Tony Fernandes is chief executive officer of AirAsia Group. Photo: Antony Dickson
So the market is potentially vast. The problem for AirAsia is that winning customers in Southeast Asia’s cutthroat restaurant industry will be much harder than getting passengers onto budget aircraft.

For one thing, Fernandes may be misreading the competition. Those American fast-food outlets make up a mere fraction of the 167,000 food and drink businesses in Malaysia, the vast majority of which serve local fare.

A KFC outlet in Kuala Lumpur, Malaysia. The operator of KFC and Pizza Hut is the biggest food service operator in the country. Photo: Jimin Lai/AFP

That makes KFC a relative novelty: an expensive foreign twist on a local favourite (fried chicken). A one-piece chicken-and-rice combo there costs about US$3, while a plate of Malaysian chicken rice typically goes for half that.

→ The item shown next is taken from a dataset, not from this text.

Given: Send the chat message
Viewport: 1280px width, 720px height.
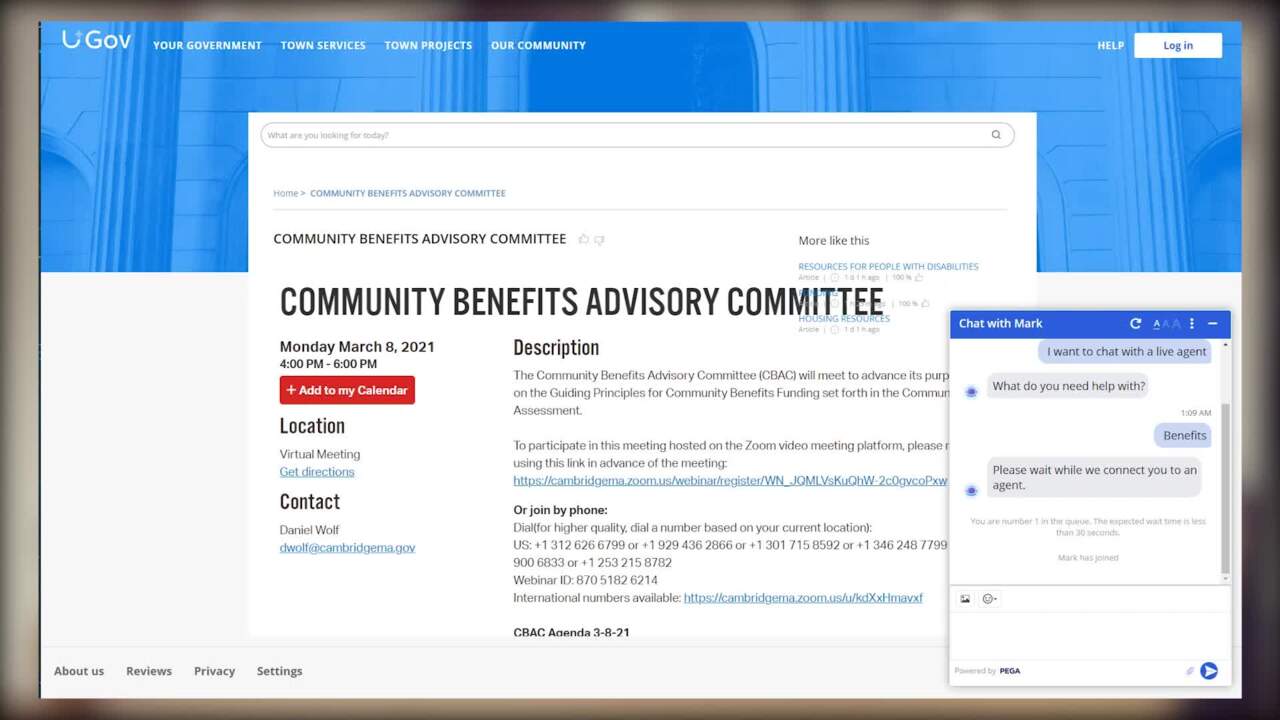Looking at the screenshot, I should [1209, 671].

Another problem is that what Fernandes calls “Asean food” – using the acronym for the Association of Southeast Asian Nations – doesn’t really exist. Santan’s menu is a puzzling hodgepodge of vaguely regional dishes: nasi lemak, pho, Cambodian pineapple fish-fillet noodles and others. It’s the kind of error that only an airline would make.

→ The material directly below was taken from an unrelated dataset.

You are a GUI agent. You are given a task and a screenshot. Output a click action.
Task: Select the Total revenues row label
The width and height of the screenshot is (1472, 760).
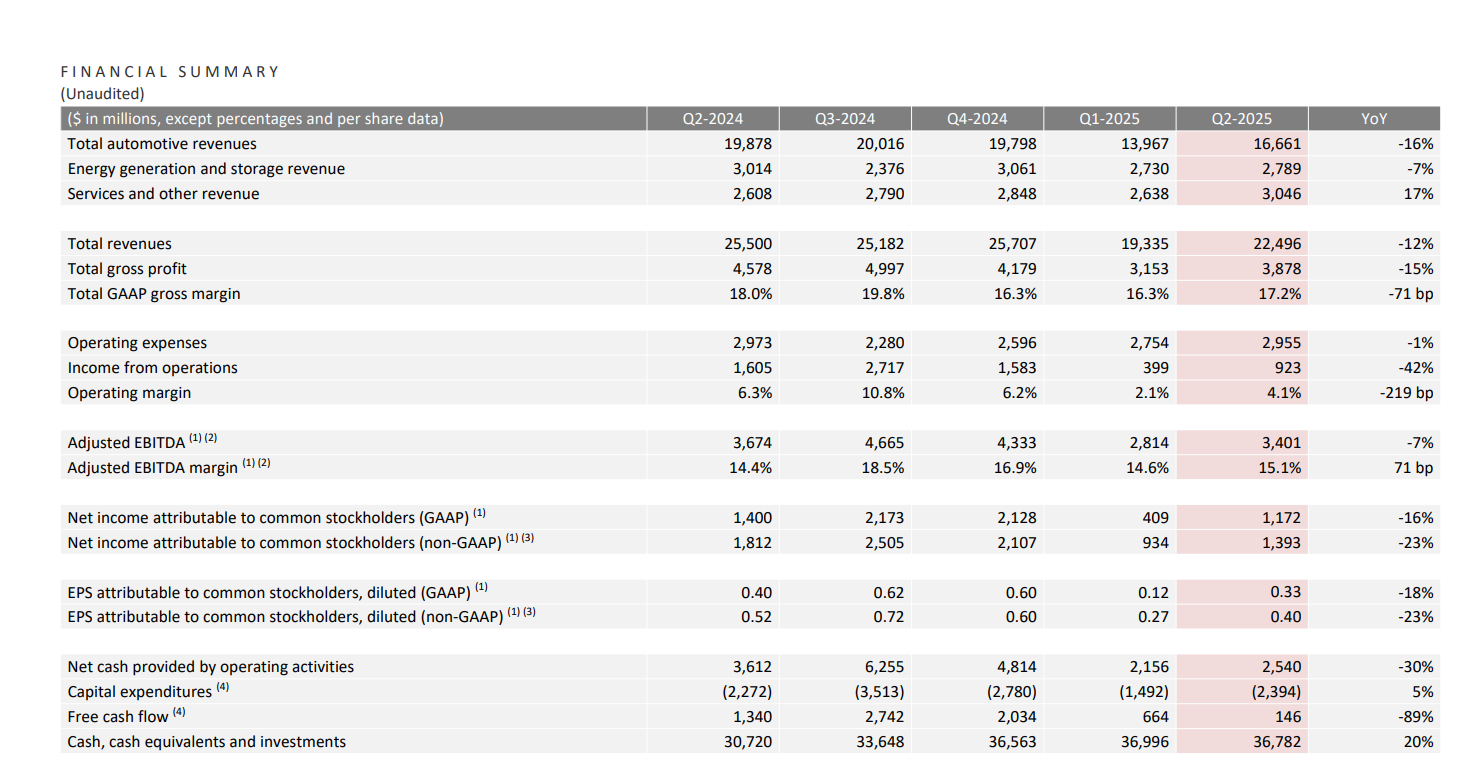tap(118, 243)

In the air, a menu is a compromise intended for a diverse set of customers who don’t really expect much choice. On the ground, a menu needs to match quirky and far more specific cravings. Nobody, anywhere craves “Asean food”, just as nobody craves “European Union food”. Instead, Southeast Asians seek out – and often debate – the highly distinctive cuisines of respective nations, such as Thailand or Vietnam.

Santan's nyonya curry laksa had little flavour.
Of course, if Santan’s food was uniquely good, that might not be such an obstacle. But it isn’t. On a recent Saturday, my son and I visited the inaugural store and ordered three dishes. The nyonya curry laksa had little flavour beyond the chilli; Uncle Chin’s chicken rice was salty and greasy; and the chicken satay with peanut sauce was, in my son’s estimation, “fuzzy and too cooked”.

Even worse, for a cafe in an emerging market, Santan offers poor value: meal prices average 15 ringgit (US$3.62) with a drink, about 25 per cent more than a chicken-and-rice combo at KFC, and double what a similar meal would cost in a local joint.

And that’s the biggest problem for AirAsia. A chain offering generically regional dishes can’t hope to compete with the hundreds of thousands of small, independently owned eateries that make Southeast Asia one of the world’s great culinary destinations. It’s like Taco Bell trying to win over Mexicans or Olive Garden hoping to entice diners in Tuscany. Why choose the corporate compromise when you can have the real thing?

Two decades ago, AirAsia revolutionised consumer expectations in the region with the catchphrase: “Now everyone can fly.” But everyone in Southeast Asia can already eat – and eat better than aeroplane food.